- _Your objective_: Write only the count of lines that hold the word "size" in the listing.

- _Records to use_:
• • • •

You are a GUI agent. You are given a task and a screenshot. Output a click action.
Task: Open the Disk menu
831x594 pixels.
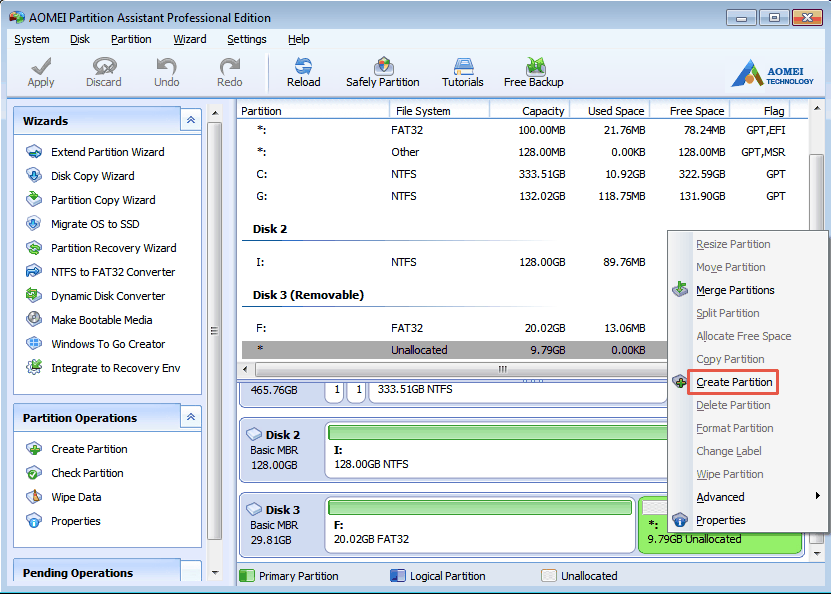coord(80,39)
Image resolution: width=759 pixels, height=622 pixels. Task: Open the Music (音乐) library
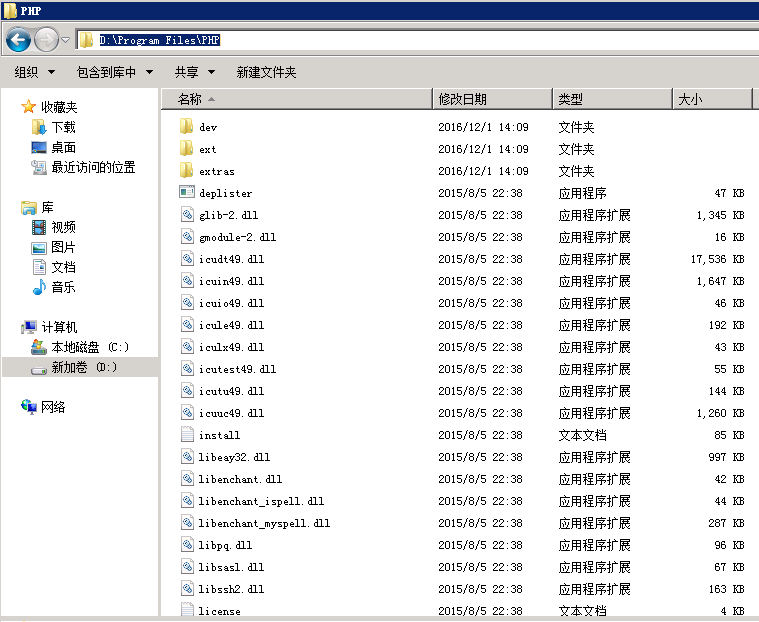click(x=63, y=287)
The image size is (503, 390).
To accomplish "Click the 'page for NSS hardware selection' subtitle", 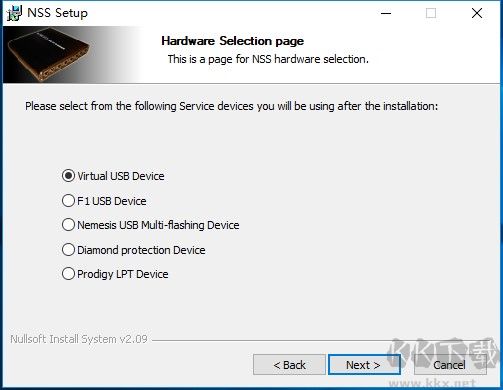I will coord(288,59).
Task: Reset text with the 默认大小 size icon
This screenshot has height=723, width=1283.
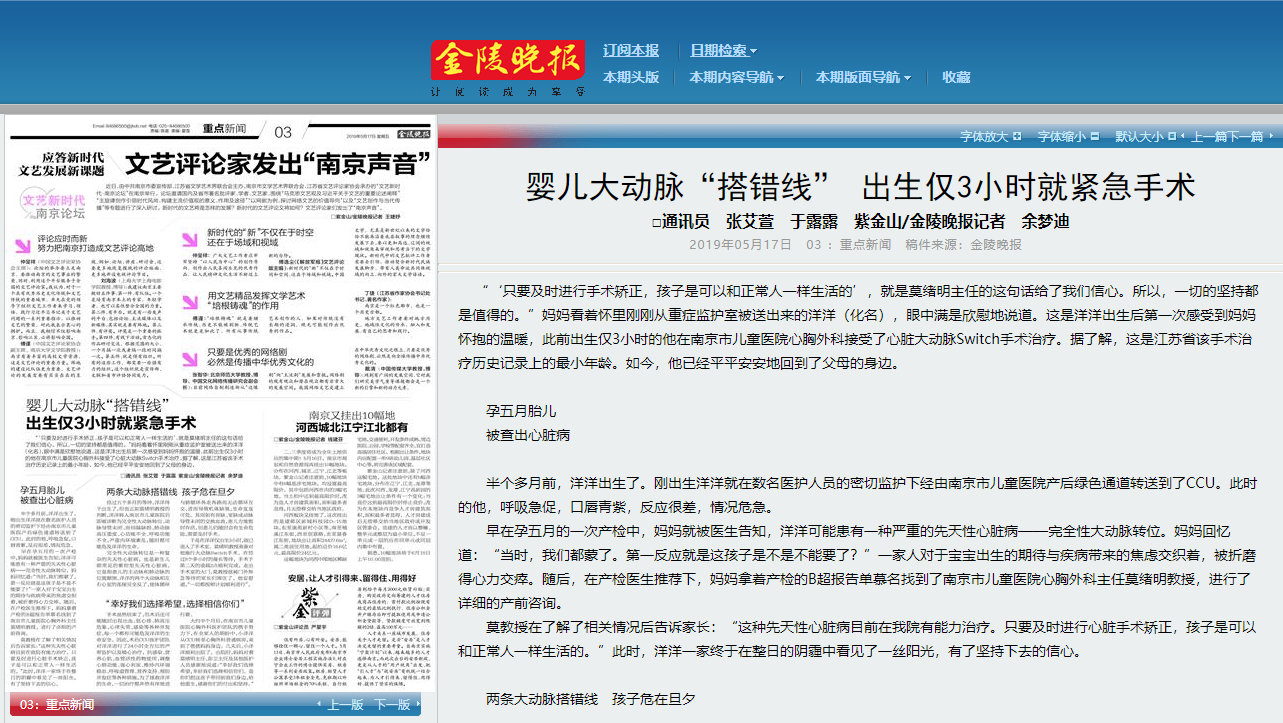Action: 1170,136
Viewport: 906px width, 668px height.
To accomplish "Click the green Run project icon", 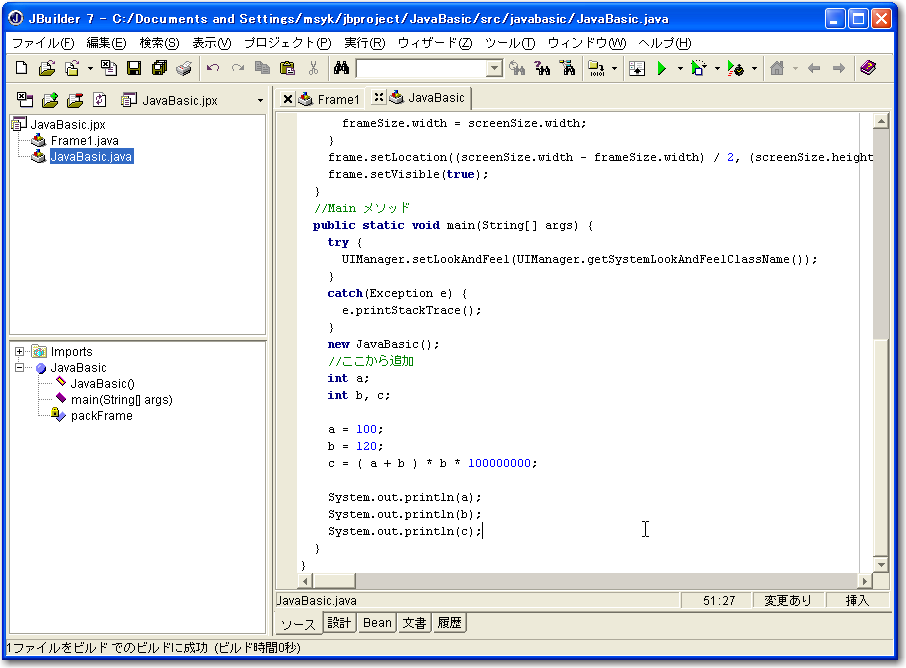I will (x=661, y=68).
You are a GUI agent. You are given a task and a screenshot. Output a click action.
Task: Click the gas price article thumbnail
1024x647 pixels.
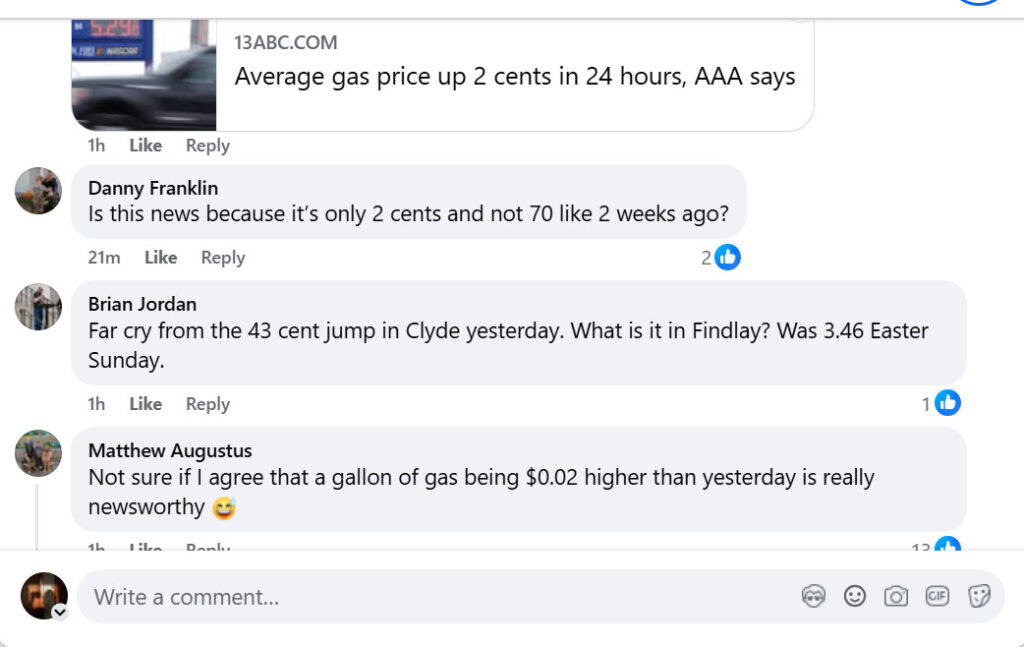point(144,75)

• • • •

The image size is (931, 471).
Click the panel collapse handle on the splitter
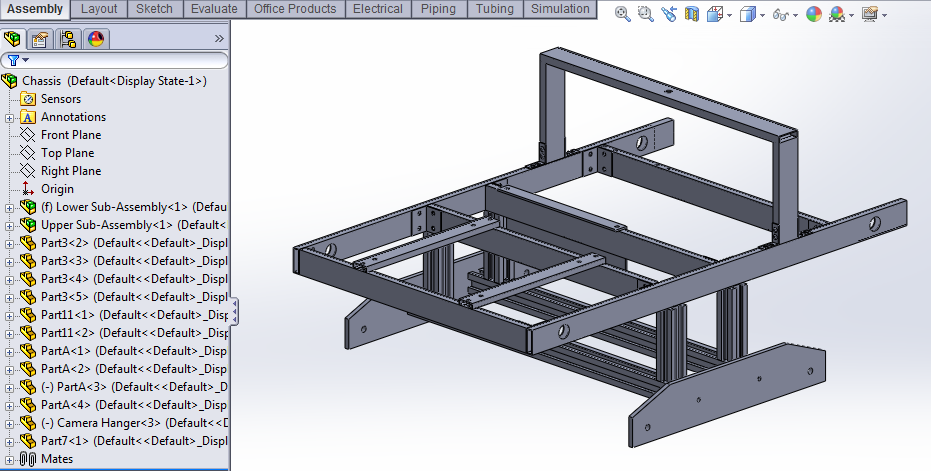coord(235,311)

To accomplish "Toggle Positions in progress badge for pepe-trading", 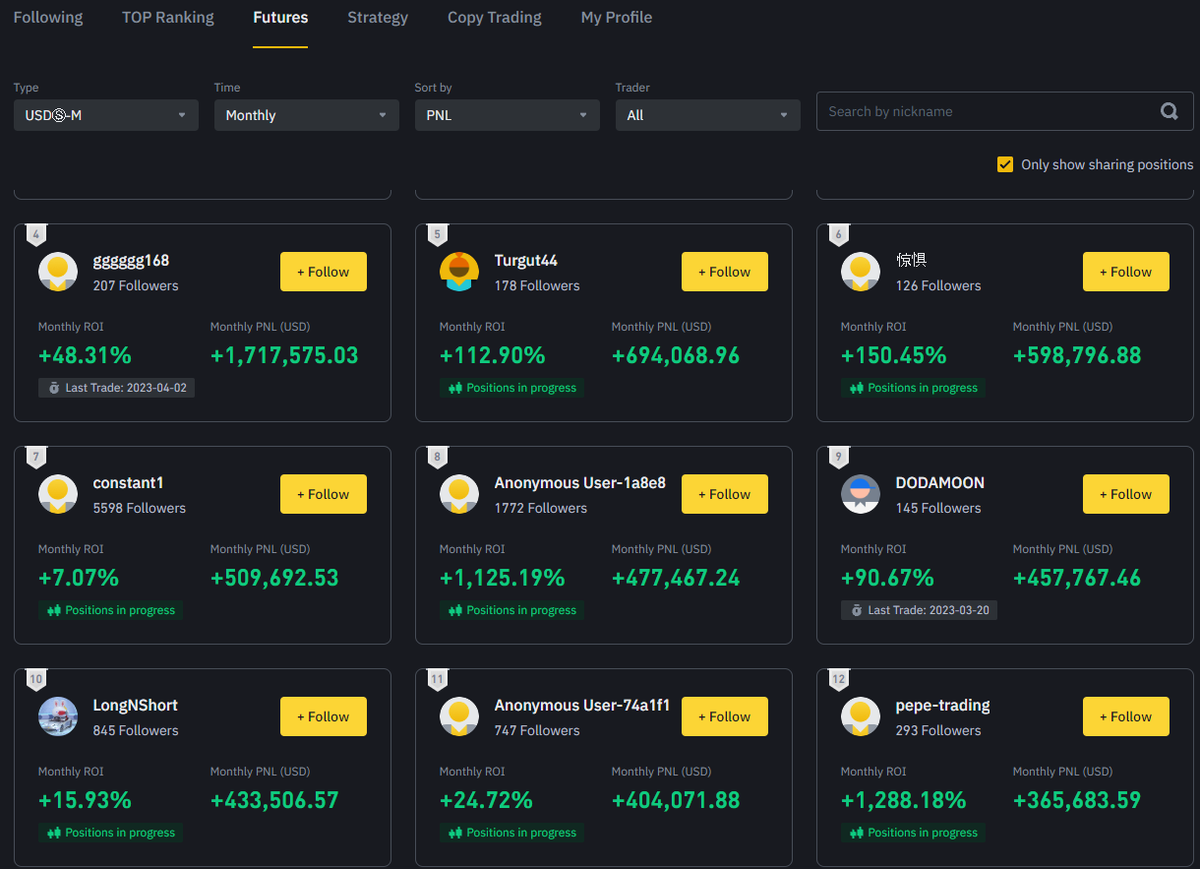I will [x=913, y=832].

• • • •

- _Solved exercise_: 3